The `scraping_schedule` takes in input the following variables:

* `id_championship`: the identifier of the Championship.
* `ls_turn`: the identifier of the turns (Andata - 2 and Ritorno - 3 in the URL)
* `ls_round`: the number of the single round (from 1 to 15).

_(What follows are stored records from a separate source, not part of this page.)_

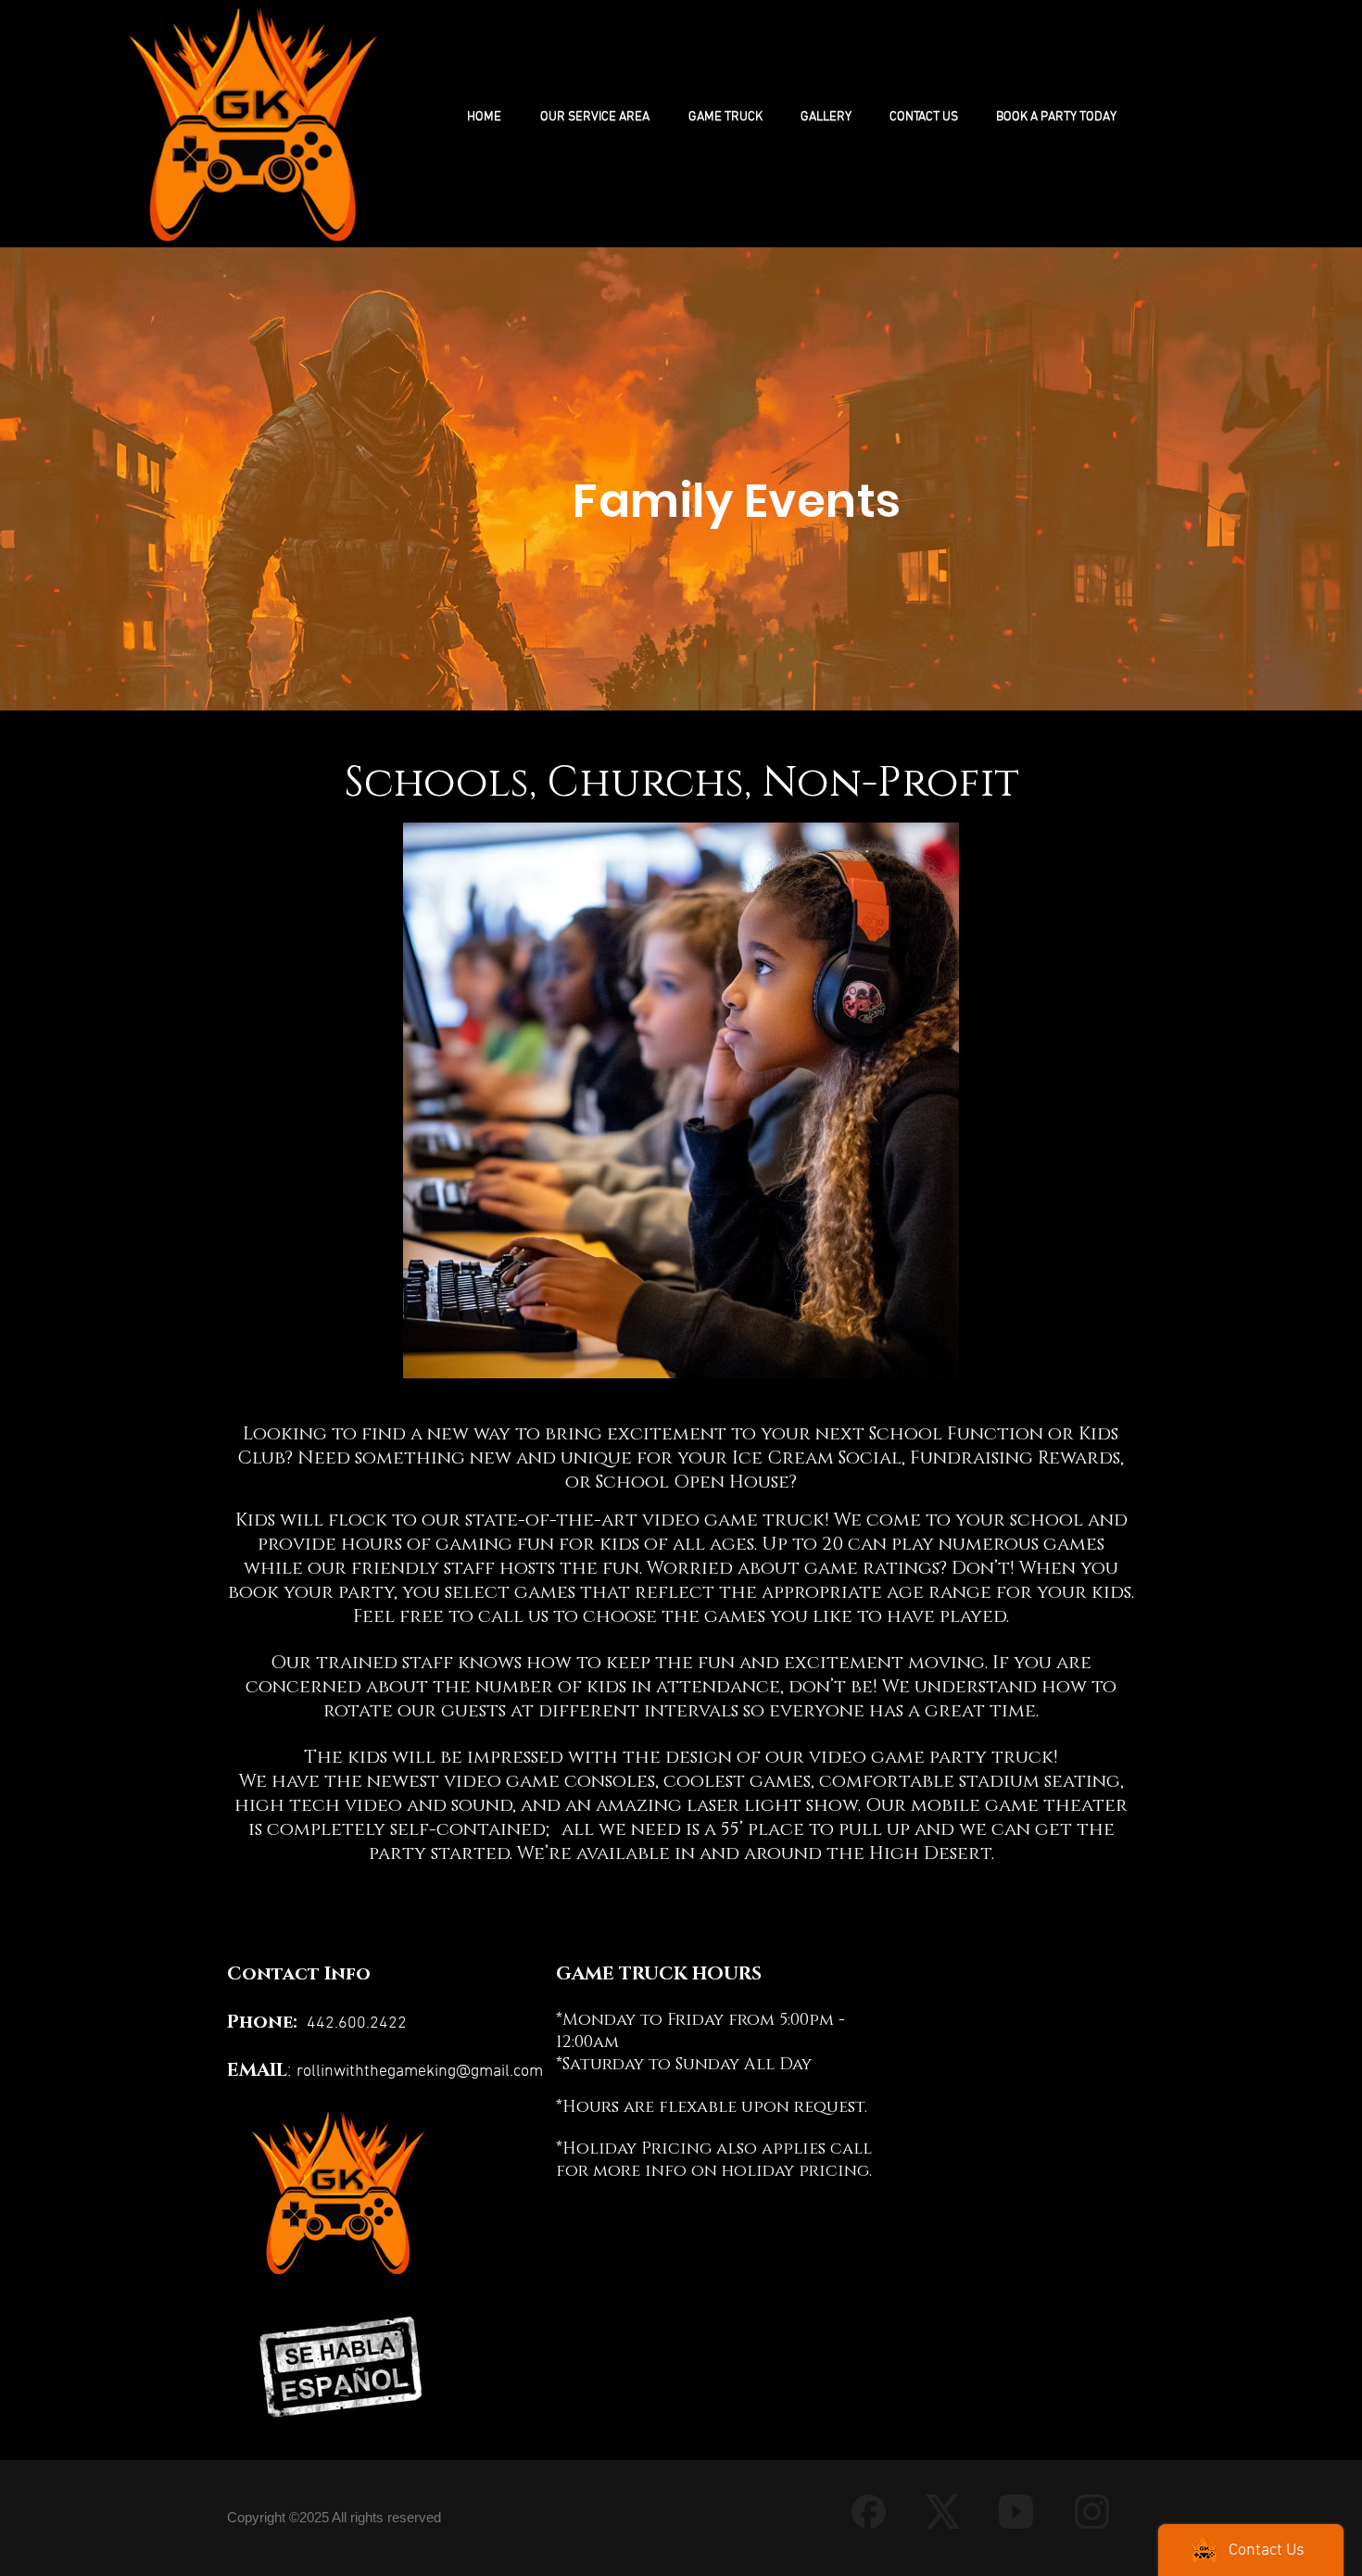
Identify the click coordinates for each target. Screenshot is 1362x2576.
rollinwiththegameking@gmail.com (419, 2071)
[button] (725, 117)
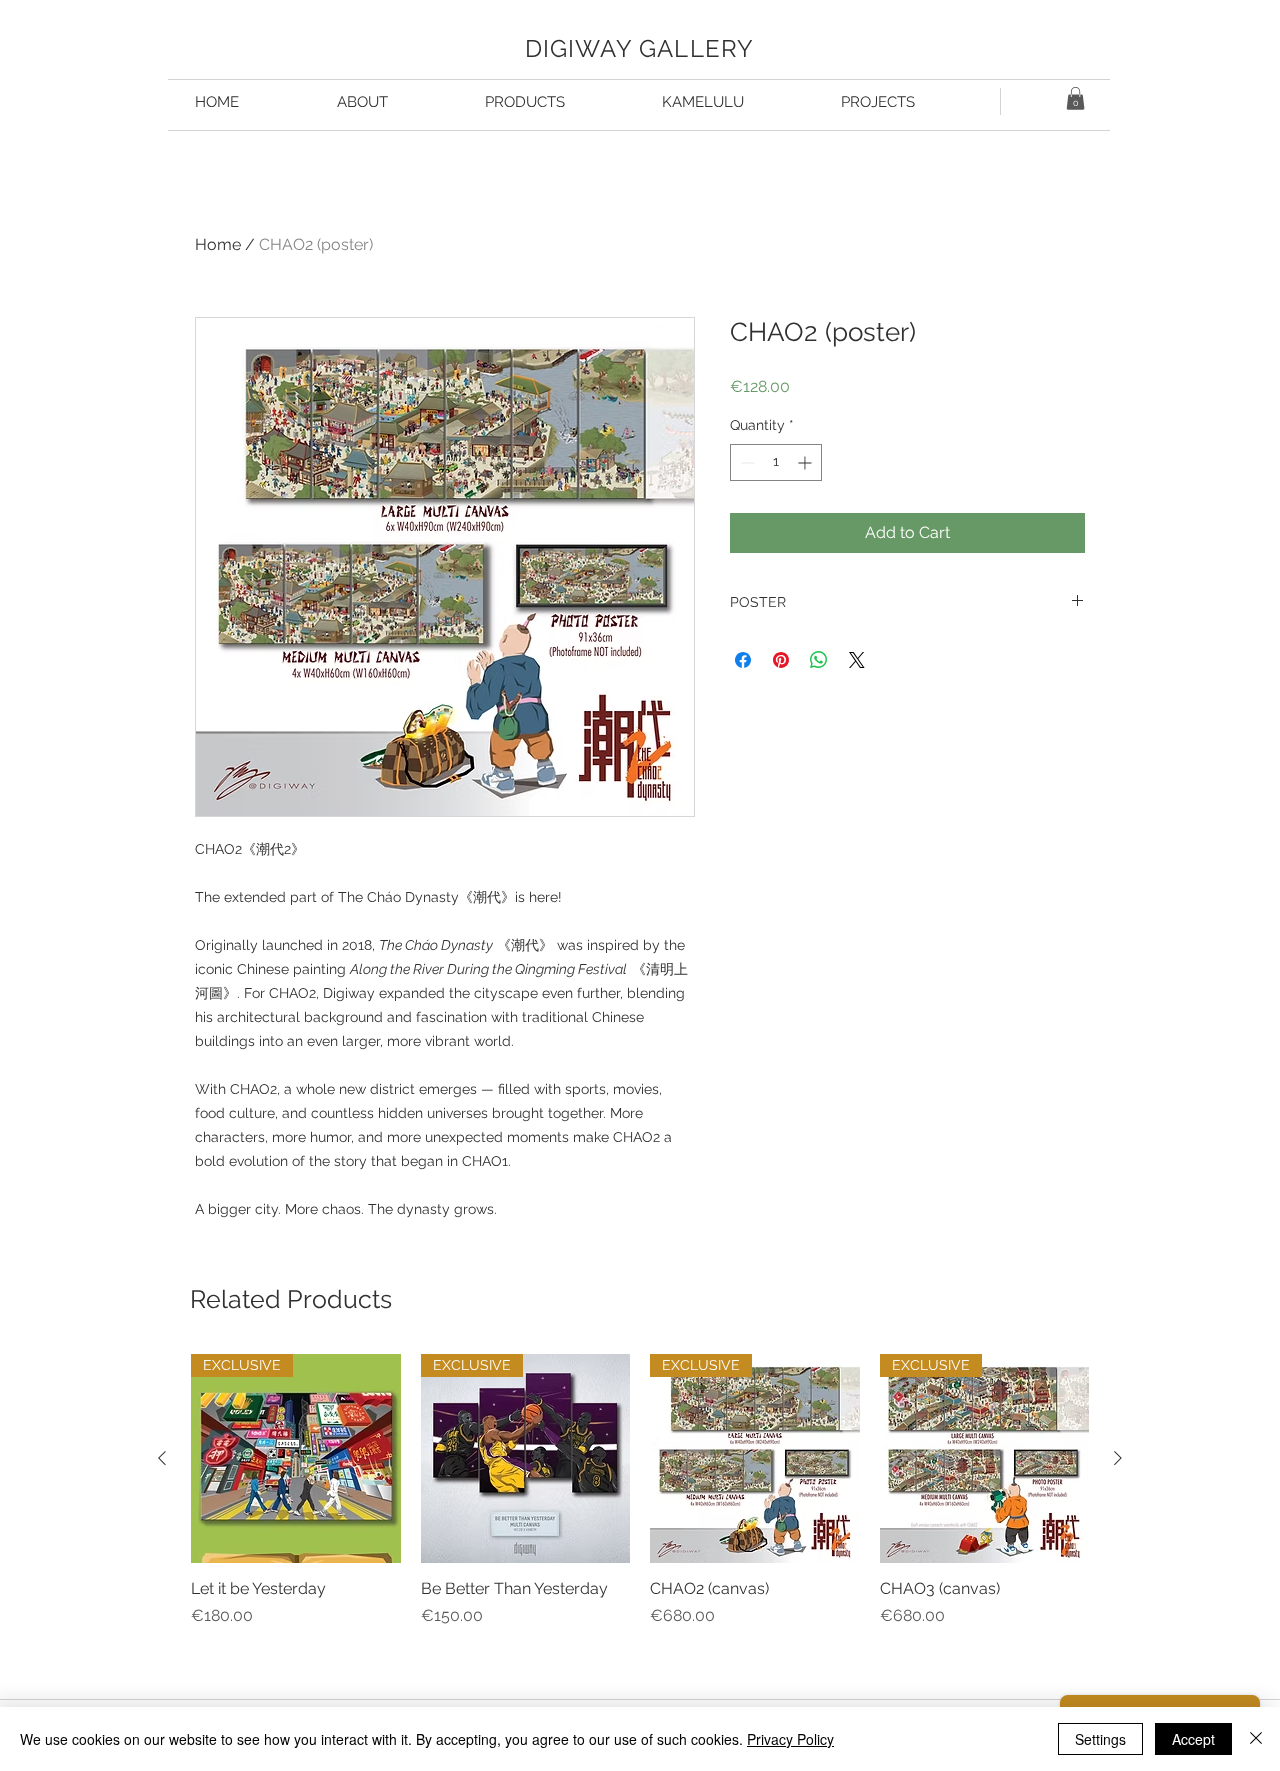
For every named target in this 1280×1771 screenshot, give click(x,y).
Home (218, 244)
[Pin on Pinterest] (781, 660)
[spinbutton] (776, 462)
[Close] (1256, 1739)
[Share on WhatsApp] (819, 660)
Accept (1193, 1739)
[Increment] (806, 462)
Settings (1100, 1739)
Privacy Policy (790, 1739)
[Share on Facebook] (743, 660)
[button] (1075, 98)
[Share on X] (857, 660)
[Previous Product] (162, 1458)
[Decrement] (745, 462)
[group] (640, 1512)
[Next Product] (1118, 1458)
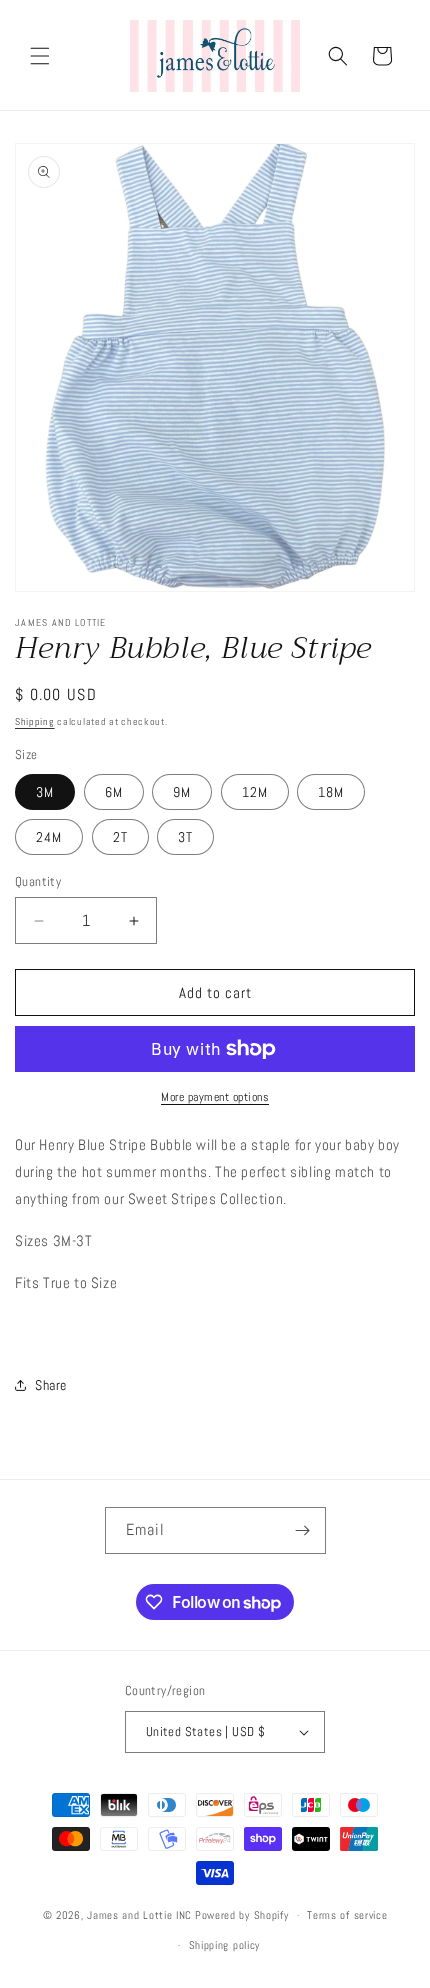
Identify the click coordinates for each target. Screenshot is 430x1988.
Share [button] (51, 1385)
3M (45, 792)
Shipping (35, 721)
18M (331, 792)
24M (49, 837)
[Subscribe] (303, 1530)
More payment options (215, 1097)
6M (114, 792)
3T (185, 837)
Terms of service (347, 1915)
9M (182, 792)
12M (255, 792)
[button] (40, 56)
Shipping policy (225, 1945)
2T (120, 837)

It returns the Dataframe containing all Schedule of the Championship.

In [5]:
def scraping_schedule(id_championship, ls_turn, ls_round):
    
    #-- Disable chained assignments
    pd.options.mode.chained_assignment = None 
    
    #-- Iniziate Empty DataFrame. Then, will be inserted for each ig_game the Game Result
    df_all_schedules  = pd.DataFrame()
    
    for turns in ls_turn:
        print(f"Scraping Round {turns - 1} ...")
        
        for rounds in tqdm(ls_round):
            
            lv_url = f"https://lombardia.italiacanestro.it/Maschile/Calendario?handler=Change&ChampionshipId={id_championship}&TurnId={turns}&TurnNm={rounds}"
            
            df_single_round = scraping_webpage(lv_url, link = "body")[0]
            df_single_round_tidy = pd.DataFrame()
            df_single_round_tidy["Data"] = df_single_round[0][df_single_round.index % 4 == 0].reset_index(drop = True).str.get(0).str.title()
            df_single_round_tidy["Squadra"] = df_single_round[0][(df_single_round.index - 1) % 4 == 0].reset_index(drop = True).str.get(0).str.replace(r'\([^)]*\)', '', regex = True).str.title()
            df_single_round_tidy["Id_Gara"] = df_single_round[0][(df_single_round.index + 2) % 4 == 0].reset_index(drop = True).str.get(1).str.extract(r'(\d+)').astype(int)
            df_single_round_tidy["Risultato"] = df_single_round[1][(df_single_round.index - 1) % 4 == 0].reset_index(drop = True).str.get(0)
            df_single_round_tidy["Avversario"] = df_single_round[2][(df_single_round.index - 1) % 4 == 0].reset_index(drop = True).str.get(0).str.replace(r'\([^)]*\)', '', regex = True).str.title()
            df_single_round_tidy["Girone"] = turns - 1
            df_single_round_tidy["Turno"] = rounds
            df_single_round_tidy.head()
            
            #-- Concat Games
            df_all_schedules = pd.concat([df_all_schedules, df_single_round_tidy])
            
    return df_all_schedules

### Standings

In [6]:
def scraping_standings(id_calendar):
    
    lv_url = f"https://lombardia.italiacanestro.it/Maschile/Calendario?id={id_calendar}"

    #-- Call the scraping_webpage function to scrape the Standing Table
    df_standings = scraping_webpage(lv_url)[1]

    #-- Data String Manipulation
    df_standings["CLASSIFICA"] = df_standings["CLASSIFICA"].str.title()

    df_standings.columns = ["posizione", "squadra", "punti", "partite_giocate",
                            "vittorie",  "sconfitte", "punti_fatti", "punti_subiti"]

    return df_standings

## Upload to Celonis

| DataFrame Name     | SQL Table Name      |
|--------------------|---------------------|
| `df_all_games`     | `PR_DATA_GAMES`     |
| `df_standing`      | `PR_DATA_STANDINGS` |
| `df_all_players`   | `PR_PLAYERS_NAME`   |
| `df_all_schedules` | `PR_SCHEDULES`      |


In [7]:
%%time

#-----------------------#
#-- Scraping Girone E --#
#-----------------------#

print("Downloading All Games ...")
df_all_games   = scraping_table(np.arange(5508, 5714))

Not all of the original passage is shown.